Nadine Hourmant n’est pas une inconnue des téléspectateurs habitués des émissions politiques. En septembre 2014, elle avait interpellé François Hollande sur France 2, dans Des paroles et des actes sur les cadeaux fiscaux faits par le gouvernement aux patrons. Cette syndicaliste FO, déléguée syndicale chez le volailler Doux, devait à l’origine à nouveau faire face au président de la République jeudi soir, toujours sur la chaîne publique, lors de l’émission Dialogue citoyen programmée jeudi soir à 20h15. Mais elle a finalement été écartée, tout comme un autre "citoyen", l'agriculteur Nicolas Le Borgne. Et selon des sources internes à France Télévisions citée par Le Monde et selon la principale intéressée, l’Elysée ne serait pas étranger à ce changement de programme, alors que François Hollande compte énormément sur cette émission pour débuter une reconquête de l’opinion.
"Tout est bien préparé, tout est bien verrouillé". Pour Nadine Hourmant, ce sont bien des "pressions de l’Elysée" qui sont à l’origine de son éviction, dont elle a été mise au courant mercredi dernier. "Pourquoi ce changement de programme ?", s’interroge-t-elle au micro d'Europe 1. "Pressions de l’Elysée, pression d’avoir à faire face à des citoyens de la France d’en bas qui veulent s’exprimer, d’avoir à faire face à une déléguée syndicale qui ne mâche pas ses mots ? Aujourd’hui, je pense que les politiques ne sont pas en capacité de faire face à la parole des citoyens de la France d’en bas. Et donc tout est bien préparé, tout est bien verrouillé", accuse-t-elle. Pourtant tout était prêt, à l’entendre. "Une équipe de France 3 était même venue me filmer le 31 mars, lors de la journée d’action contre la loi El Khomri, afin de préparer un reportage pour l’émission", assure-t-elle au Parisien de mardi.
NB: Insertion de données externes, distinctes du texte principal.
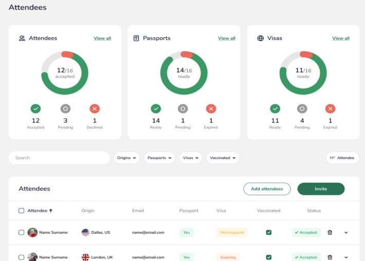Viewport: 365px width, 261px height.
Task: Click View all link on Passports card
Action: (x=226, y=38)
"La raison c'était que le temps d'audience était trop important par rapport au 120 minutes qu'exigeait l'Elysée. Six personnes, c'était trop de temps de parole pour le Président. Est-ce que c'est l'Elysée ou est-ce que c'est France 2 qui a fait ce choix ?", s'est de son côté interrogé sur Europe 1 Nicolas Le Borgne, qui aurait posé la question suivante au chef de l'Etat "est-ce qu'il veut encore de l'agriculture en France ?". Et d'ajouter : "Si c'est vraiment l’Élysée qui a pris cette décision, c'est du mépris total ! C'est même honteux de ne pas donner la parole à des personnes qui sont sur le terrain tous les jours, qui galèrent. Monsieur Hollande a-t-il peur d'avoir la vérité en face ?".
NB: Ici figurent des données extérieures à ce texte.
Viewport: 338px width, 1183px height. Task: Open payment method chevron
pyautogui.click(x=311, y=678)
"A aucun moment nous ne sommes intervenus". L’Elysée et France Télévisions se défendent de concert. "Nous avions pré-selectionné une quinzaine de citoyens pour participer à cette émission. Nous avons recentré au fur et à mesure, afin de pouvoir aller au fond des sujets. Au final, seuls quatre Français vont intervenir jeudi soir", assure la direction de la chaîne au Parisien. "C’était une volonté de notre part, pas une demande de l’Elysée", affirme de son côté Michel Field au Monde. "Avoir moins de citoyens permettait d’avoir un vrai dialogue, pas seulement un témoignage, une question et une réponse du président, et puis c’est tout."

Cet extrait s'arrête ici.